***** GEËXTRAHEERDE TEKST

Dit is een artikel uit het NRC-archief De artikelen in het archief zijn met behulp van geautomatiseerde technieken voorzien van metadata die de inhoud beschrijven. De resultaten van deze technieken zijn niet altijd correct, we werken aan verbetering. Meer informatie.
Bekijk hele krant

NRC Handelsblad

Politiek landelijk

Wilde de FBI president Trump laten struikelen?

FBI-onderzoek Het onderzoek van de speciaal aanklager naar samenspanning tussen Trumps team en de Russen kwam uit de koker van de FBI. Nu hiervoor geen bewijs is, klinkt het verwijt dat de federale politie haar boekje te buiten ging.

President Donald Trump en James Comey, toenmalig FBI-directeur, schudden elkaar de hand tijdens een gelegenheid in het Witte Huis in 2017.
President Donald Trump en James Comey, toenmalig FBI-directeur, schudden elkaar de hand tijdens een gelegenheid in het Witte Huis in 2017.

**********
***** OVERZICHT MATERIAAL

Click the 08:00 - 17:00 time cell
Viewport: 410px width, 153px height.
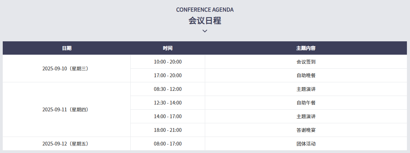pyautogui.click(x=168, y=144)
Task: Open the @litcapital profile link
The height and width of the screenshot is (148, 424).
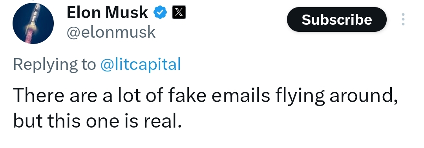Action: coord(140,64)
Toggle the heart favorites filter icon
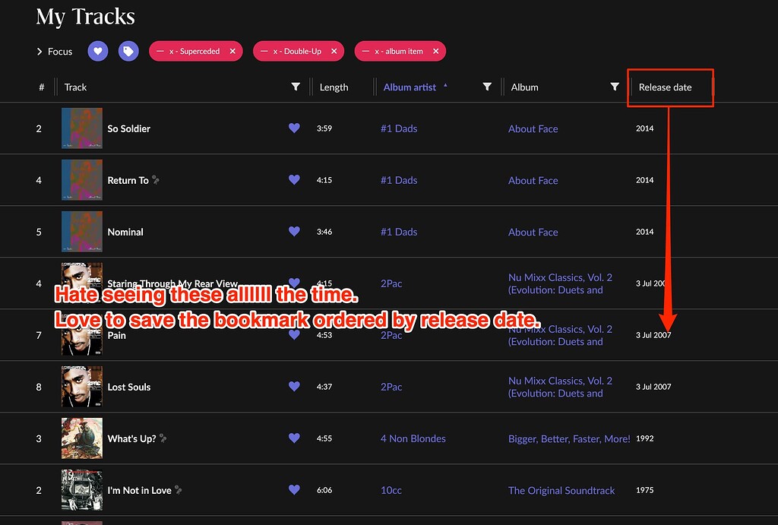 97,51
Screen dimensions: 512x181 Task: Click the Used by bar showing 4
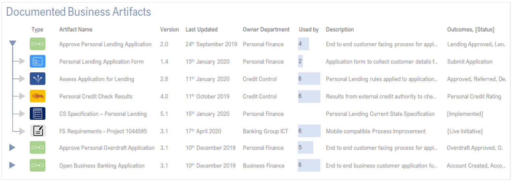(x=304, y=44)
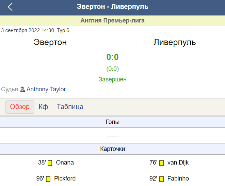The image size is (225, 186).
Task: Click van Dijk's yellow card icon at 76'
Action: [x=161, y=163]
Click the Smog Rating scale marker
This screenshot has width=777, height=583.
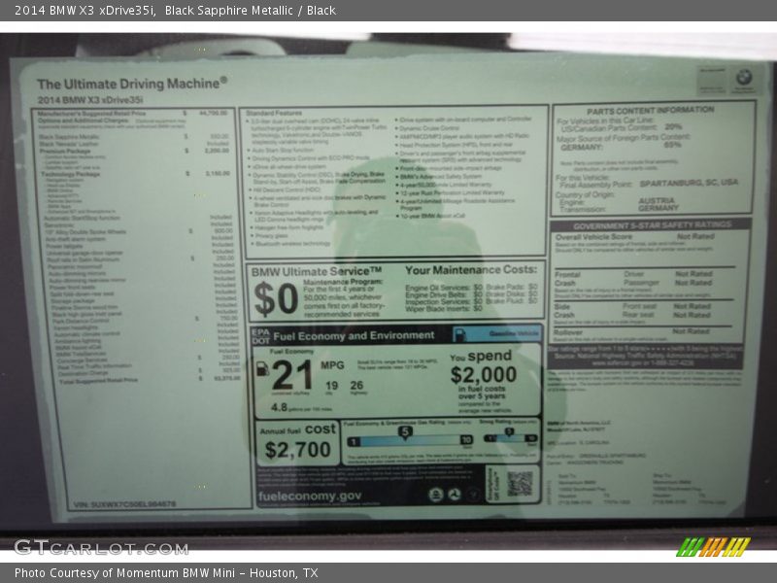click(511, 430)
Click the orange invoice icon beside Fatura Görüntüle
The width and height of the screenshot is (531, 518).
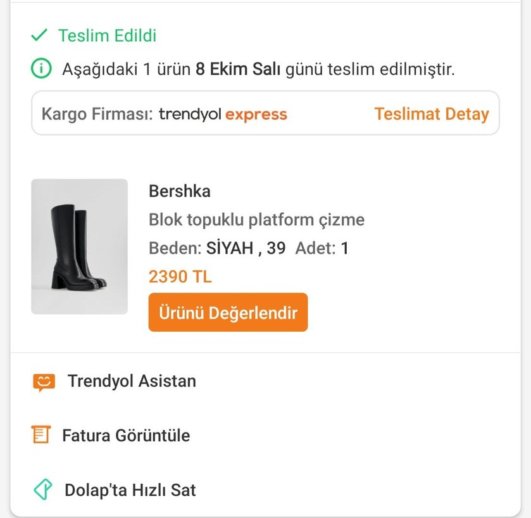click(40, 435)
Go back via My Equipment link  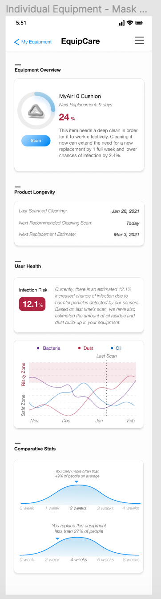pyautogui.click(x=36, y=42)
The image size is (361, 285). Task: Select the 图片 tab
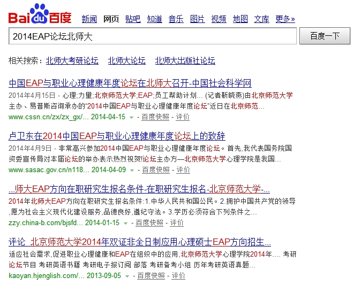[197, 19]
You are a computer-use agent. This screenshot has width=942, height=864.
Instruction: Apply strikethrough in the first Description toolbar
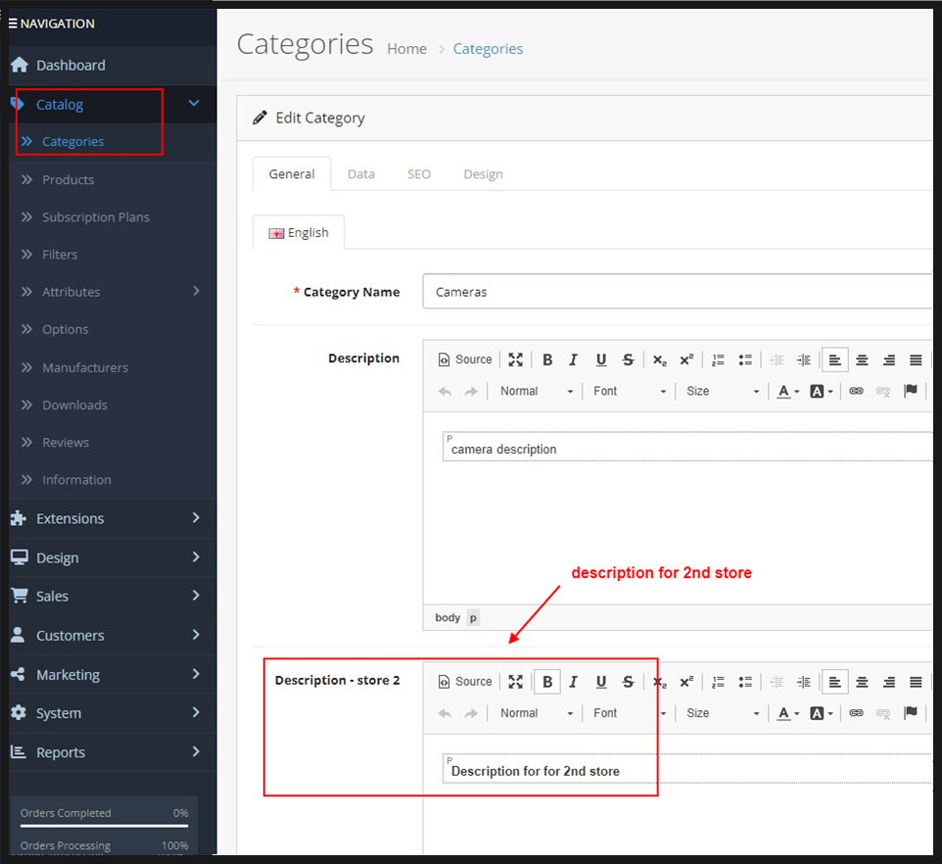pyautogui.click(x=628, y=360)
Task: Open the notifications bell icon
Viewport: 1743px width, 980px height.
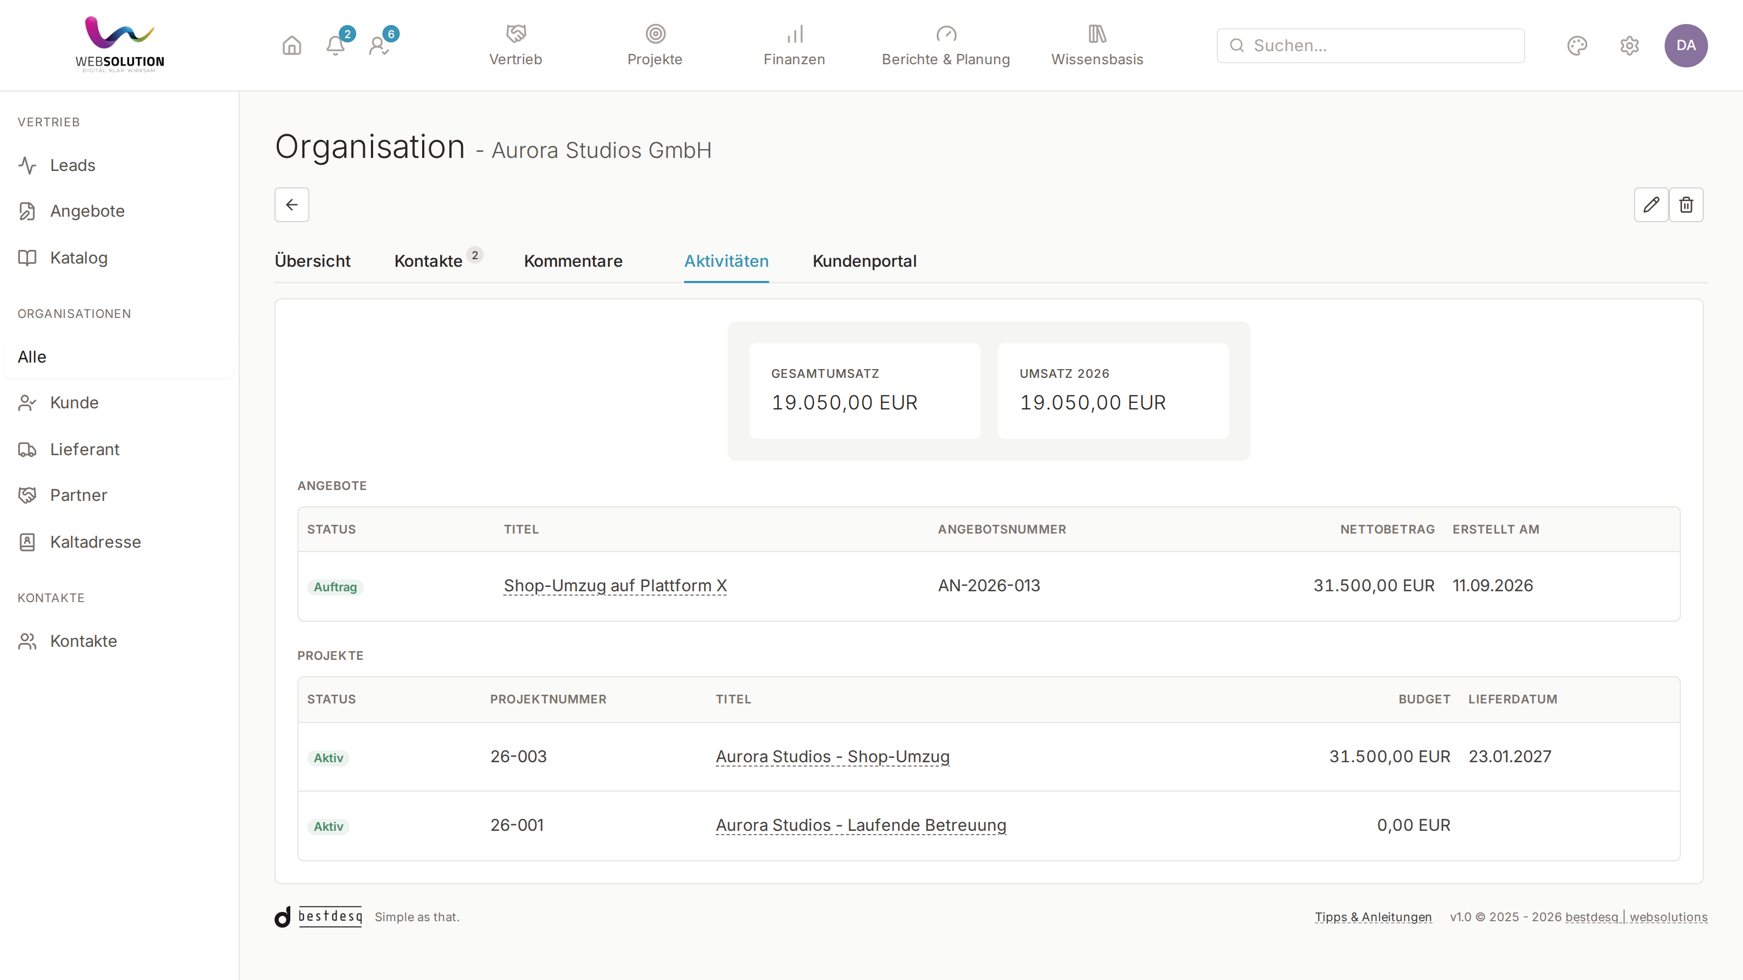Action: click(x=336, y=45)
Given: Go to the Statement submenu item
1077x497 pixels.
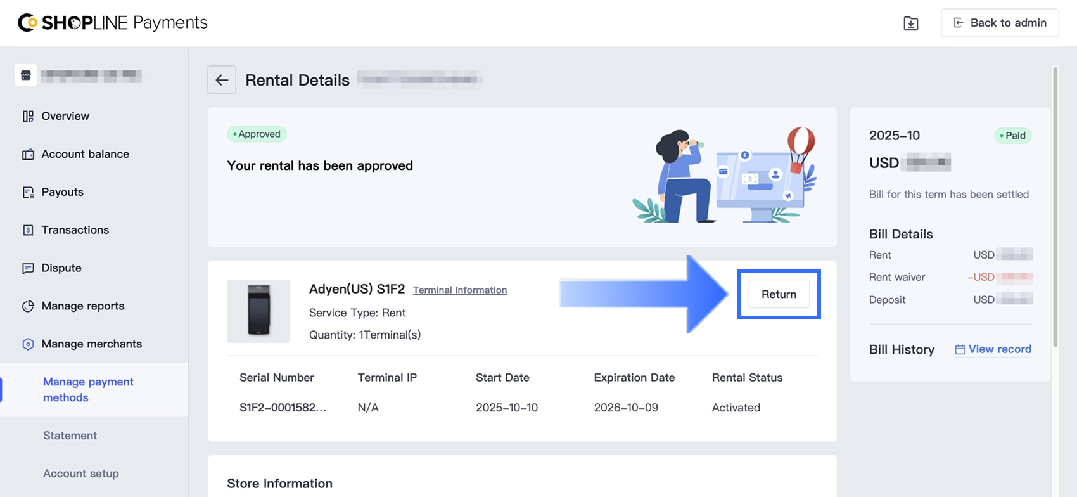Looking at the screenshot, I should pos(70,436).
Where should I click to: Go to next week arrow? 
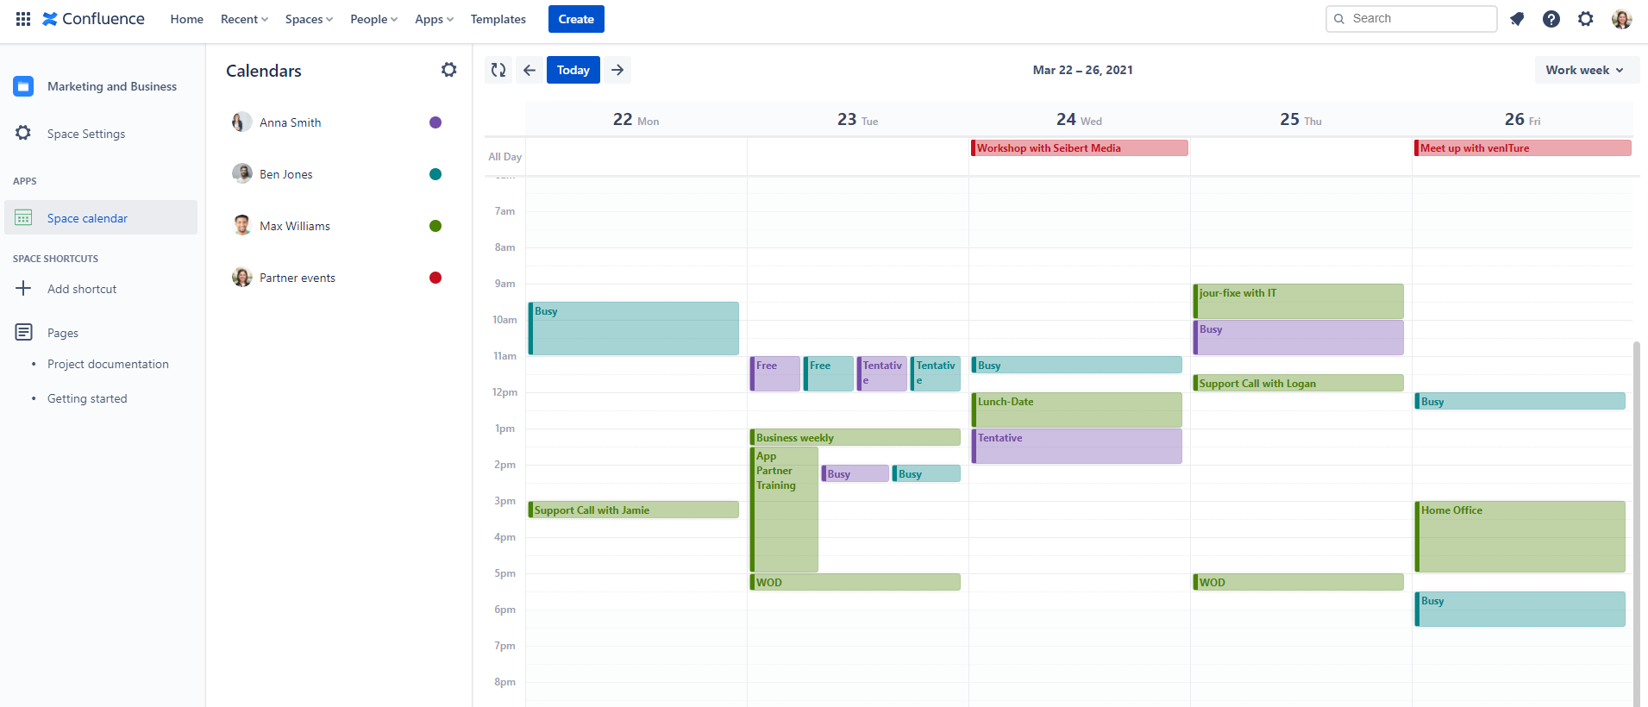click(617, 70)
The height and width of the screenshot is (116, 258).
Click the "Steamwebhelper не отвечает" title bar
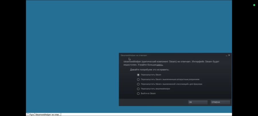172,55
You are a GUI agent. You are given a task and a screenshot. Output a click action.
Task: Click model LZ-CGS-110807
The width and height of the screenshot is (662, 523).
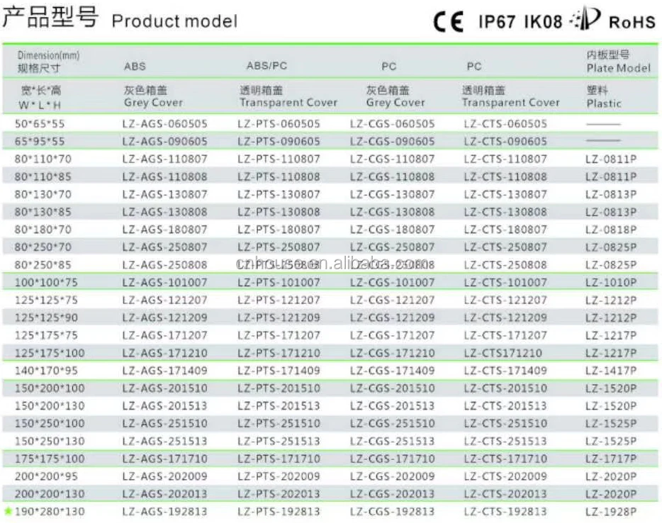coord(393,159)
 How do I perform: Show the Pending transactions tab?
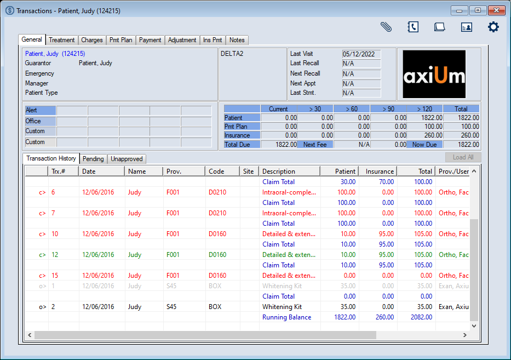coord(93,159)
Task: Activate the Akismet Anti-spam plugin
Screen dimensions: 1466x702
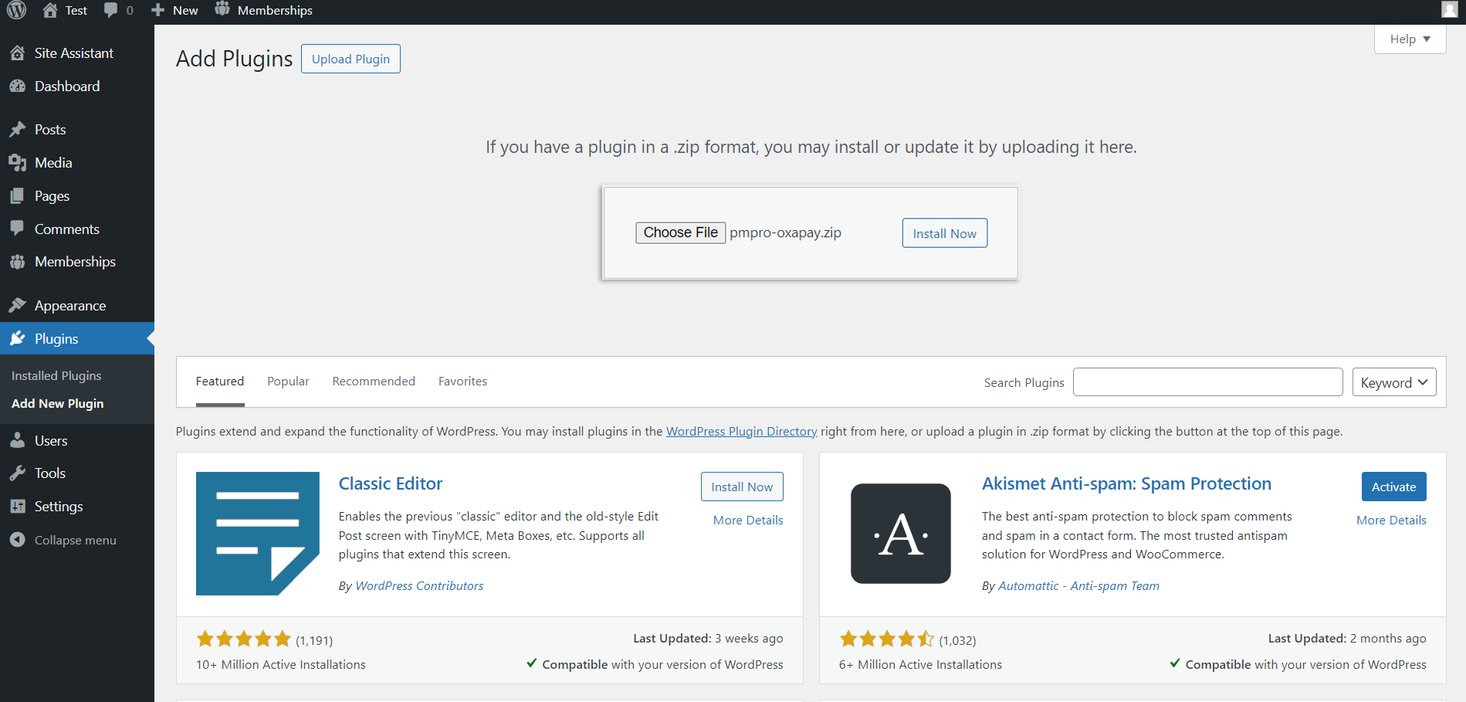Action: click(1393, 487)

**********

## KORTE OPGAVE A
Welke functie had James Comey volgens het bijschrift bij het artikel over de FBI en Trump?
## KORTE OPGAVE B
Geef bij elke bewering aan of ze klopt met het artikel over de FBI en Trump, en citeer de woorden uit het artikel die dat bepalen. (i) Het onderzoek van de speciaal aanklager kwam uit de koker van de FBI. (ii) Er is bewijs voor samenspanning tussen Trumps team en de Russen. (iii) Trump en Comey schudden elkaar in 2018 de hand in het Witte Huis.

## EINDANTWOORD A
Hij was toenmalig FBI-directeur.

## EINDANTWOORD B
(i) Ja: "Het onderzoek van de speciaal aanklager naar samenspanning tussen Trumps team en de Russen kwam uit de koker van de FBI."
(ii) Nee: "Nu hiervoor geen bewijs is"
(iii) Nee: "tijdens een gelegenheid in het Witte Huis in 2017"